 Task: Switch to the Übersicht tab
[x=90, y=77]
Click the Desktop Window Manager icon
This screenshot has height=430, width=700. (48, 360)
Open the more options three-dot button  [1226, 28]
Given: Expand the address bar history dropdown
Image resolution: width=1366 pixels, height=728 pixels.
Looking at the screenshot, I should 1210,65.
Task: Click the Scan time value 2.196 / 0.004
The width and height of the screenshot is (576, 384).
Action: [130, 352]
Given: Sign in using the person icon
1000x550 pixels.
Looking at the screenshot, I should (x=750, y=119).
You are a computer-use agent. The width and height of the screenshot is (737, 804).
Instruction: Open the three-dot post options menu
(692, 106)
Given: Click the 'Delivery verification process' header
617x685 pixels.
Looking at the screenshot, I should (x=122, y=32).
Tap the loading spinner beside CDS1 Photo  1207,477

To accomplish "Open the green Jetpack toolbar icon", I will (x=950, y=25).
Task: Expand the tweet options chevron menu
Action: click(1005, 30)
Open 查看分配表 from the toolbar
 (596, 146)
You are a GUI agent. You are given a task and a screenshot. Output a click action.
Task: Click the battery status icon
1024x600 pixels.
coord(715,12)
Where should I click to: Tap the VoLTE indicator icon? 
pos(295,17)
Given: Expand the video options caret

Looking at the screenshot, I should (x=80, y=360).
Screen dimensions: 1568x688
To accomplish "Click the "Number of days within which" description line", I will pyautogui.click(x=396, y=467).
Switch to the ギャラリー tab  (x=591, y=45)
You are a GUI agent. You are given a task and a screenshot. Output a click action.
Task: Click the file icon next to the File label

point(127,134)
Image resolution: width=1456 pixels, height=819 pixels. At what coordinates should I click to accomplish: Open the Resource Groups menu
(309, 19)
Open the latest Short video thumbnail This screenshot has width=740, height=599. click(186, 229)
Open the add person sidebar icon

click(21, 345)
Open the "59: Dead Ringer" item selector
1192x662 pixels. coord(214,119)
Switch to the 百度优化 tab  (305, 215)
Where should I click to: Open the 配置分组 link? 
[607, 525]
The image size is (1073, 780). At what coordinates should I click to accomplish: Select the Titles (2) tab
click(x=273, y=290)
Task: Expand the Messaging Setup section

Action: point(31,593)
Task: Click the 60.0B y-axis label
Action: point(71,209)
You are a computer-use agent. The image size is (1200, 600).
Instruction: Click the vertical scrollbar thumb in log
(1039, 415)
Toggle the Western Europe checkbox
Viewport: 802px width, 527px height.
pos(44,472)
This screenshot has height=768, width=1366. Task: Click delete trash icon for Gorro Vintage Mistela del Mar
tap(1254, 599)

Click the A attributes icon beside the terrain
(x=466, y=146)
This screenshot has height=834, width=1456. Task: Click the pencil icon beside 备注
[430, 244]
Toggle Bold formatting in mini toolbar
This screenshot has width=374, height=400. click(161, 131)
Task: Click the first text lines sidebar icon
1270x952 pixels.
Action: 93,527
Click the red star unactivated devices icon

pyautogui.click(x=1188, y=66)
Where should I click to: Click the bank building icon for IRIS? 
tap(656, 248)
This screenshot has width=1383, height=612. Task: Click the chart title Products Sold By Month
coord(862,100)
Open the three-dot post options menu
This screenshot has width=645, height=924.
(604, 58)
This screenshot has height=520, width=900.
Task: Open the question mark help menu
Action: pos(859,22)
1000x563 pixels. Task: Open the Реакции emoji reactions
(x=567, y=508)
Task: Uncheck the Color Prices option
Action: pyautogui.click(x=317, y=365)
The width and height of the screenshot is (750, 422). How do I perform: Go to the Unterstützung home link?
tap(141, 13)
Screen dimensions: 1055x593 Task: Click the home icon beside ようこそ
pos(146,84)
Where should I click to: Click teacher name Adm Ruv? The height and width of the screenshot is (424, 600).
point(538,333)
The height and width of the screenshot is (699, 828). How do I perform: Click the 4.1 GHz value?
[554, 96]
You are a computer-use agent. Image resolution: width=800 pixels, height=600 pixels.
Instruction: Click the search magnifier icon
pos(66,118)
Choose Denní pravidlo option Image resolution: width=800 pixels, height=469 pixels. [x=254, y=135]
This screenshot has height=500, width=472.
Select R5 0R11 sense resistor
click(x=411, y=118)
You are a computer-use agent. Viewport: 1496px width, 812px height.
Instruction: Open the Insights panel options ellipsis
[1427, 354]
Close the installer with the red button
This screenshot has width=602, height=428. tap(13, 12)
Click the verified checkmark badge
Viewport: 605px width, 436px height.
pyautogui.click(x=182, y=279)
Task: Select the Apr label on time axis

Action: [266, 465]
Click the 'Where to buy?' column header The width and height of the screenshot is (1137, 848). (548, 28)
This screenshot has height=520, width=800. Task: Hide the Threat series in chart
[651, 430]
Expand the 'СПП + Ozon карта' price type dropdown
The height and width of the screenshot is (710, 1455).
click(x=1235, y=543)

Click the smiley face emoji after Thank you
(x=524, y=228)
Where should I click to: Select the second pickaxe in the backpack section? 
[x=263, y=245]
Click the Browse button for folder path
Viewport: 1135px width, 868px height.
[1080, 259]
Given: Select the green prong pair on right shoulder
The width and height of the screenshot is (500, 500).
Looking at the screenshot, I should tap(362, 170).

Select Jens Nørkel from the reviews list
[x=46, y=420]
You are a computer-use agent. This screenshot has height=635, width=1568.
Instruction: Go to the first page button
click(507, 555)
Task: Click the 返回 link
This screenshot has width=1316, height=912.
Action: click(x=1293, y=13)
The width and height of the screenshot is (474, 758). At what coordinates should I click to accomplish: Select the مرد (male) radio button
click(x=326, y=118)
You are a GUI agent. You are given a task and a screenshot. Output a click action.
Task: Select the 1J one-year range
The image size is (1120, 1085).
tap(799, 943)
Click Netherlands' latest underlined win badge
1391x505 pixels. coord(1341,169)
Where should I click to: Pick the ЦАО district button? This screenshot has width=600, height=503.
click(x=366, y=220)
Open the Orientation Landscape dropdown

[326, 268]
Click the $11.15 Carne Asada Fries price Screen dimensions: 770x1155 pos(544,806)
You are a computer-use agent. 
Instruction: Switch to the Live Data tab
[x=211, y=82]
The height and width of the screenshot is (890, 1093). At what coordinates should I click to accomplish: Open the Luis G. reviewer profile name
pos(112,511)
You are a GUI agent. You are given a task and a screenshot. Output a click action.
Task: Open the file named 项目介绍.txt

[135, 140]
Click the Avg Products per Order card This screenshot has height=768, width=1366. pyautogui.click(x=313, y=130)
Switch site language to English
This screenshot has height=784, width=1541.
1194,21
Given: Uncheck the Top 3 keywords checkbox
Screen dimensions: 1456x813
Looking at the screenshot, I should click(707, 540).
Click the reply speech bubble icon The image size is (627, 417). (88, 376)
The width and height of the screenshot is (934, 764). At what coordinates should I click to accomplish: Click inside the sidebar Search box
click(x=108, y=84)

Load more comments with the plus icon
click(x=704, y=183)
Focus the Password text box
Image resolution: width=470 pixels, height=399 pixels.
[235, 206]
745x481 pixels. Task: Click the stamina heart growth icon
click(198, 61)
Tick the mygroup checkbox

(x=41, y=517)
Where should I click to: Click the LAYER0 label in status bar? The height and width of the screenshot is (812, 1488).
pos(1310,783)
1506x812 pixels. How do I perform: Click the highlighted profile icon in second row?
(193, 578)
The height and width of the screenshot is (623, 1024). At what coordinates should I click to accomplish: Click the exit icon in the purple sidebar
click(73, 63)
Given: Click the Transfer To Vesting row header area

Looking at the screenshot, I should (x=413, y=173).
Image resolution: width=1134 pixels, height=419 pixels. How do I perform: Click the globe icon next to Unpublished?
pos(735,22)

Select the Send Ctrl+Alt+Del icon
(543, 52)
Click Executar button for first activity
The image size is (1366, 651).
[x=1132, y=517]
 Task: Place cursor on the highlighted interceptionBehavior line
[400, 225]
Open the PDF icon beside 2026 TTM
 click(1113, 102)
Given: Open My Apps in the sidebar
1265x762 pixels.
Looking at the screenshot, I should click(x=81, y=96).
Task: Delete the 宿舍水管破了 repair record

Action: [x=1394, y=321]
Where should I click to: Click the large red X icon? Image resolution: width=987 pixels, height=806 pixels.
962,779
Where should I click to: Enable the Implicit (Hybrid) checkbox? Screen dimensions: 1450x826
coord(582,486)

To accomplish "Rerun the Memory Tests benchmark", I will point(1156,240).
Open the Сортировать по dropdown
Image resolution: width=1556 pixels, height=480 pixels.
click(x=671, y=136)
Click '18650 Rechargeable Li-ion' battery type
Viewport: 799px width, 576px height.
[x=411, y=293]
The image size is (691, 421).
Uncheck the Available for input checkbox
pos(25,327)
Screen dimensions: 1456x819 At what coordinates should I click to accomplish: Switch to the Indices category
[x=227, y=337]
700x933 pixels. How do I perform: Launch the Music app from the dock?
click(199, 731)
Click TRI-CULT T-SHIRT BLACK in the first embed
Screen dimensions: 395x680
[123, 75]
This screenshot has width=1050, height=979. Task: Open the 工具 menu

+-------+

▶ **What you need to do**
Recast the records from the line containing "You are a computer-use agent. This" through the line containing "1391x505 pixels. coord(1341,169)" as a Markdown table with the columns Row and Line, numbering each line and leaving out blank lines.

▶ **Task response**
| Row | Line |
|---|---|
| 1 | You are a computer-use agent. This screenshot has height=635, width=1568. |
| 2 | Instruction: Go to the first page button |
| 3 | click(507, 555) |
| 4 | Task: Click the 返回 link |
| 5 | This screenshot has width=1316, height=912. |
| 6 | Action: click(x=1293, y=13) |
| 7 | The width and height of the screenshot is (474, 758). At what coordinates should I click to accomplish: Select the مرد (male) radio button |
| 8 | click(x=326, y=118) |
| 9 | You are a GUI agent. You are given a task and a screenshot. Output a click action. |
| 10 | Task: Select the 1J one-year range |
| 11 | The image size is (1120, 1085). |
| 12 | tap(799, 943) |
| 13 | Click Netherlands' latest underlined win badge |
| 14 | 1391x505 pixels. coord(1341,169) |